>> START

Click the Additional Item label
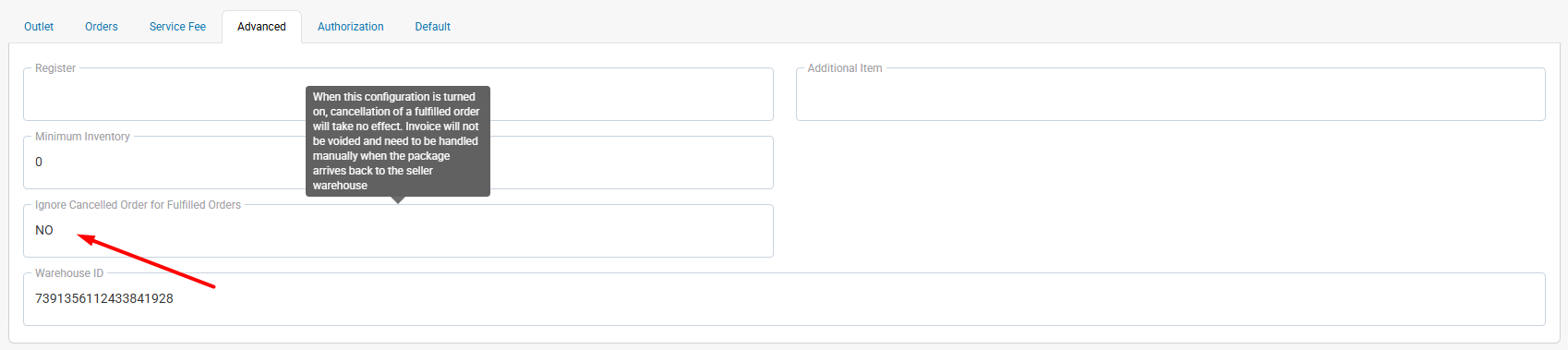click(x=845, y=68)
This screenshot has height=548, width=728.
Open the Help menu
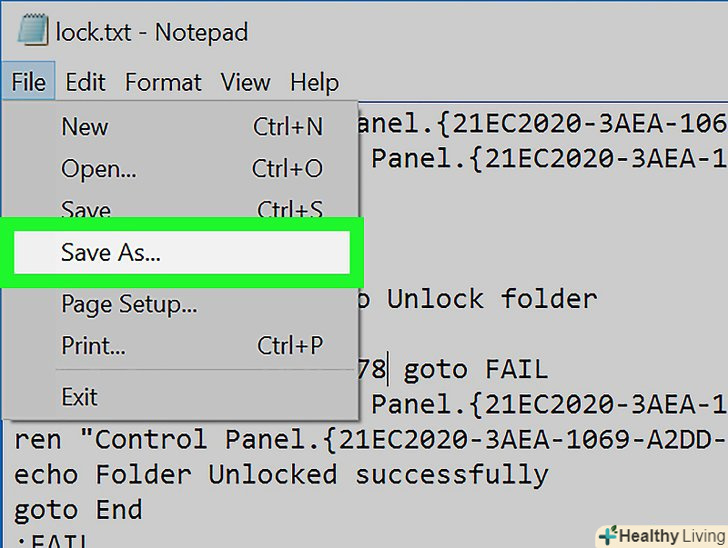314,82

>> END
>> START

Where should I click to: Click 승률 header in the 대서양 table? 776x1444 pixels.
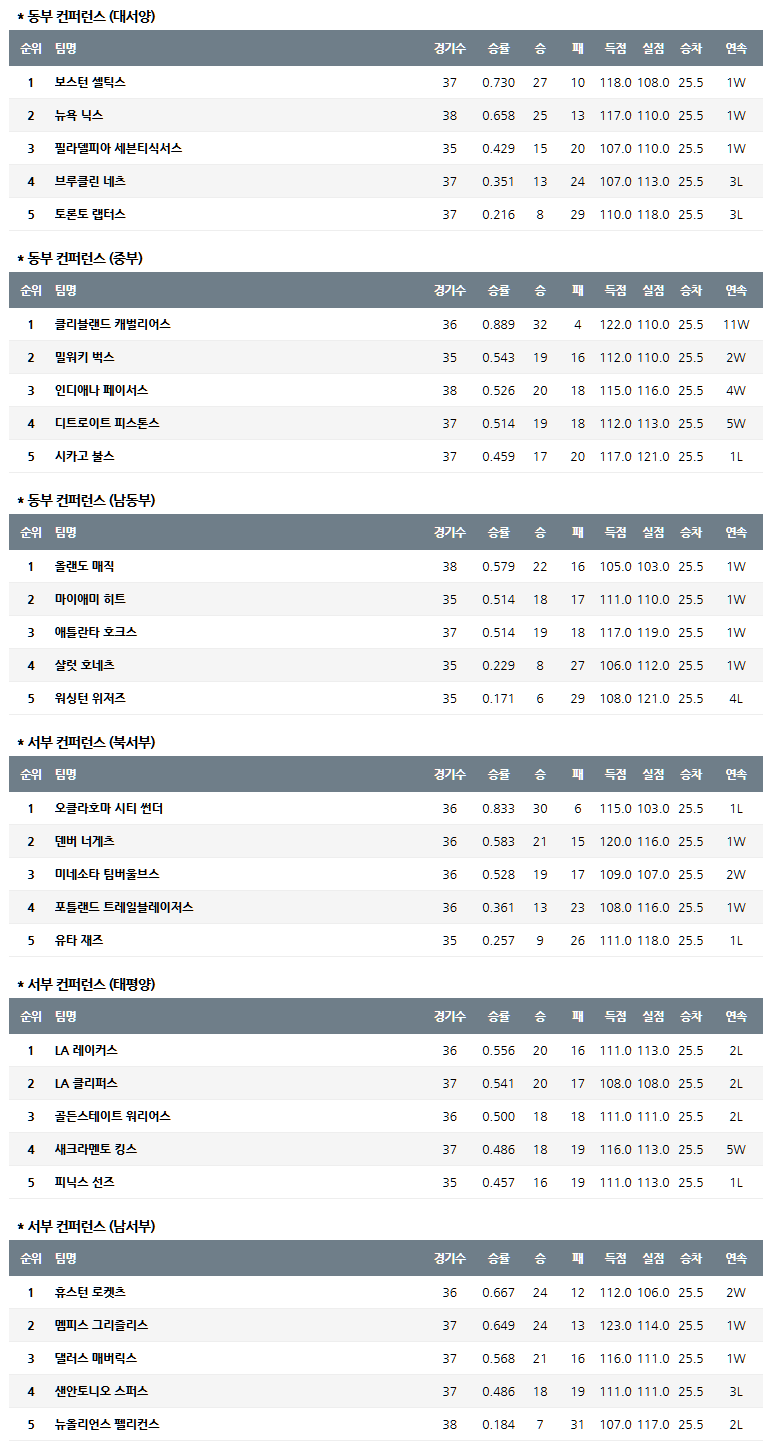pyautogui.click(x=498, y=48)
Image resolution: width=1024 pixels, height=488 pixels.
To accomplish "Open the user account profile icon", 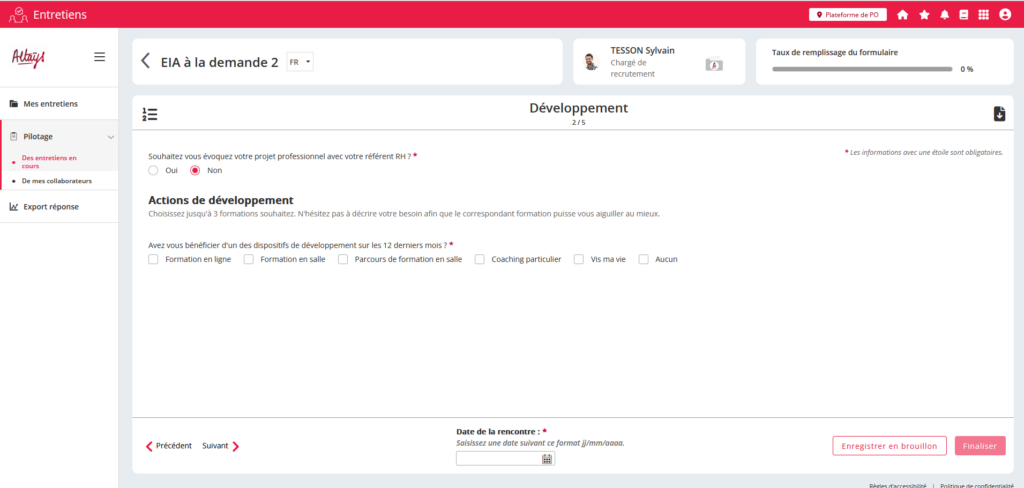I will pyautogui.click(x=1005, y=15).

>> END

» **DESCRIPTION OF THE TASK**:
How many lines in the data contain the string "height"? Reply with the number alone.

» **ANSWER TO THIS PROBLEM**:
2